What I did:

Again I drew a diagram. I let my y=-40m from where my origin is. First I calculated the sound coming back to the soccer player, as that information was given in more detail. So I know the formula X=(Vi)(t) .

So (343)(3.00) = 1024m. So I know my hypoteneuse and my opposite side which is -40. So if I apply the pith. theorm, I get:

1024^2 - (-40)^2 = 1023.2184 m

So now I know my displacement.

At this point I want the total time from the kick to when it falls into the water so that I can calculate the initial velocity. I assume that I can use this formula:

xf = vyi t -1/2 gt^2

I assume that vyi is 0 because the soccer player kicks it straight and than it goes down (don't know if this is a valid assumption). Also, I subtract t-3 since we want to see when the rock hits the water, not includng the sound back to the the soccer player.
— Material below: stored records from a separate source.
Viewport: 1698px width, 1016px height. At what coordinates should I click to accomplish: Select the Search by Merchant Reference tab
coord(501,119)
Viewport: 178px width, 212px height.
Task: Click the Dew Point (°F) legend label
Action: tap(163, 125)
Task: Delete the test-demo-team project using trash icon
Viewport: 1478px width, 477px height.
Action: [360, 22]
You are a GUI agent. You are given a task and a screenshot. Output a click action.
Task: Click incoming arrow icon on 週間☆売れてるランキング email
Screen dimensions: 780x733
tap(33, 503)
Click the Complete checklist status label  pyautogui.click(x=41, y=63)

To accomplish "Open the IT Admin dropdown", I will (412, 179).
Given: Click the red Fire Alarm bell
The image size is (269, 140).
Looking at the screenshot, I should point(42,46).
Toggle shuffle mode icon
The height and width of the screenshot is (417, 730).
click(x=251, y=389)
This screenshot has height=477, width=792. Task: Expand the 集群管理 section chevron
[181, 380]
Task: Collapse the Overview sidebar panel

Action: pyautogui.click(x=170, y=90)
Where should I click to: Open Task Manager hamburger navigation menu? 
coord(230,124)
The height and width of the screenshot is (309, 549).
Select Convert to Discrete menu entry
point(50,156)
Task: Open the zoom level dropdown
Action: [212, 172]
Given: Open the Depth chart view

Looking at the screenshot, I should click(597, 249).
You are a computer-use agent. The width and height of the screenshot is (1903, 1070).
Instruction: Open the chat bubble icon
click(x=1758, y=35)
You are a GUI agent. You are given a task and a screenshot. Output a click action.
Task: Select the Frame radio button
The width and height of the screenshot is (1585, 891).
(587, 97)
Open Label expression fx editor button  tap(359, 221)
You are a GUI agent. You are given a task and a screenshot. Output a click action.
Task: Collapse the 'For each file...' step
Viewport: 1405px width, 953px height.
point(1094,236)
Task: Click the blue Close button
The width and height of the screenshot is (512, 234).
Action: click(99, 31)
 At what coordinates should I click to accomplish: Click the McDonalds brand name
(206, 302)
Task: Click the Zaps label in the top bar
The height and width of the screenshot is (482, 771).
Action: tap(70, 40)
-40 = 0 - 1/2 (9.8)(t-3)^2

-40 = -4.9 (t^2-6t+9)

-40 = -4.9t^2 = 29.4t -44.1

= 4.9t^2 - 29.4t = 4.1

since I have a quadratic equation, I use a quadratic formula which gives me a time of 5.8 seconds. which is essentially time of flight. So when when I find the intial velocity, i plug it into this equation:

x = (v)(t)

1024 = (v) (5.8)

= 176 m/s

( I don't know, but I really doubt this answer for some reason, so if someone can correct it for me, it would be much appreciated!)